TASK GOAL
Copy every line of the material below without changing anything.

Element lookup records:
..........

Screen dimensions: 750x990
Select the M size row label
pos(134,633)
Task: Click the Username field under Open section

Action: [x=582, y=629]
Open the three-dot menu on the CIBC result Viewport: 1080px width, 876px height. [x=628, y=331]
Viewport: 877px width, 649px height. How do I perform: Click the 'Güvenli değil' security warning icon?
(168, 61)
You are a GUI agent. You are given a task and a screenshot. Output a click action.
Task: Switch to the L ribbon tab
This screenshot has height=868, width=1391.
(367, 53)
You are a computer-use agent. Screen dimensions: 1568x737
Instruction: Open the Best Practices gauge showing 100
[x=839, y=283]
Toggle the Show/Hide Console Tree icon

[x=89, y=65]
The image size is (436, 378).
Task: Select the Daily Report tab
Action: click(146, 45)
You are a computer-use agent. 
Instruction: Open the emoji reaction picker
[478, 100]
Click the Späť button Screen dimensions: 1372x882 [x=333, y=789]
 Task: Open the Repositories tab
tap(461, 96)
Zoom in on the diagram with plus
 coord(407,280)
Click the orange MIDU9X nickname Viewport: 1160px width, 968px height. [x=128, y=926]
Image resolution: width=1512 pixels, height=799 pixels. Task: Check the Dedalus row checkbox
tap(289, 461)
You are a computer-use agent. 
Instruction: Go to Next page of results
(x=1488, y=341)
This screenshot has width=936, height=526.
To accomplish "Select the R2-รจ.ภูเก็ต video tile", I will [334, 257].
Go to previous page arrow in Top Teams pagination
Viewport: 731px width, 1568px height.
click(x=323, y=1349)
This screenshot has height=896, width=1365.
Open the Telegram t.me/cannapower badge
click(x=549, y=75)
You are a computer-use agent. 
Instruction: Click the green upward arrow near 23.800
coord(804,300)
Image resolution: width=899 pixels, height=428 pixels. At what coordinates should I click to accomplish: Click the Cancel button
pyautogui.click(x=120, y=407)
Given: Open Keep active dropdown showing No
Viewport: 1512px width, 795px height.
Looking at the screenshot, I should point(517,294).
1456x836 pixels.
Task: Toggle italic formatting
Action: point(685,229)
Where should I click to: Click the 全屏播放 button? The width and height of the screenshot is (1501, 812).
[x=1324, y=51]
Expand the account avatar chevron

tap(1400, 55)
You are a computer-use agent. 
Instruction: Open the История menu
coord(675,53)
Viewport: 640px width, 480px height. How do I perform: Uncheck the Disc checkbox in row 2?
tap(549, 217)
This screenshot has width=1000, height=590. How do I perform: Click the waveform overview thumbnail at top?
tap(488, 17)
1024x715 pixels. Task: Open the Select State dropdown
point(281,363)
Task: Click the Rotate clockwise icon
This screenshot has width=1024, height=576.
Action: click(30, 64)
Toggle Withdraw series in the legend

..........

RESULT OF THIS EXERCISE
Screen dimensions: 750x990
Select the M size row label
pos(134,633)
Task: Click the Username field under Open section

Action: [x=582, y=629]
Open the three-dot menu on the CIBC result Viewport: 1080px width, 876px height. [x=628, y=331]
Viewport: 877px width, 649px height. How do I perform: Click the 'Güvenli değil' security warning icon?
(168, 61)
You are a GUI agent. You are given a task and a screenshot. Output a click action.
Task: Switch to the L ribbon tab
This screenshot has height=868, width=1391.
(367, 53)
You are a computer-use agent. Screen dimensions: 1568x737
Instruction: Open the Best Practices gauge showing 100
[x=839, y=283]
Toggle the Show/Hide Console Tree icon

[x=89, y=65]
The image size is (436, 378).
Task: Select the Daily Report tab
Action: click(146, 45)
You are a computer-use agent. 
Instruction: Open the emoji reaction picker
[478, 100]
Click the Späť button Screen dimensions: 1372x882 [x=333, y=789]
 Task: Open the Repositories tab
tap(461, 96)
Zoom in on the diagram with plus
 coord(407,280)
Click the orange MIDU9X nickname Viewport: 1160px width, 968px height. [x=128, y=926]
Image resolution: width=1512 pixels, height=799 pixels. Task: Check the Dedalus row checkbox
tap(289, 461)
You are a computer-use agent. 
Instruction: Go to Next page of results
(x=1488, y=341)
This screenshot has width=936, height=526.
To accomplish "Select the R2-รจ.ภูเก็ต video tile", I will [334, 257].
Go to previous page arrow in Top Teams pagination
Viewport: 731px width, 1568px height.
click(x=323, y=1349)
This screenshot has height=896, width=1365.
Open the Telegram t.me/cannapower badge
click(x=549, y=75)
You are a computer-use agent. 
Instruction: Click the green upward arrow near 23.800
coord(804,300)
Image resolution: width=899 pixels, height=428 pixels. At what coordinates should I click to accomplish: Click the Cancel button
pyautogui.click(x=120, y=407)
Given: Open Keep active dropdown showing No
Viewport: 1512px width, 795px height.
Looking at the screenshot, I should point(517,294).
1456x836 pixels.
Task: Toggle italic formatting
Action: point(685,229)
Where should I click to: Click the 全屏播放 button? The width and height of the screenshot is (1501, 812).
[x=1324, y=51]
Expand the account avatar chevron

tap(1400, 55)
You are a computer-use agent. 
Instruction: Open the История menu
coord(675,53)
Viewport: 640px width, 480px height. How do I perform: Uncheck the Disc checkbox in row 2?
tap(549, 217)
This screenshot has width=1000, height=590. How do I perform: Click the waveform overview thumbnail at top?
tap(488, 17)
1024x715 pixels. Task: Open the Select State dropdown
point(281,363)
Task: Click the Rotate clockwise icon
This screenshot has width=1024, height=576.
Action: click(30, 64)
Toggle Withdraw series in the legend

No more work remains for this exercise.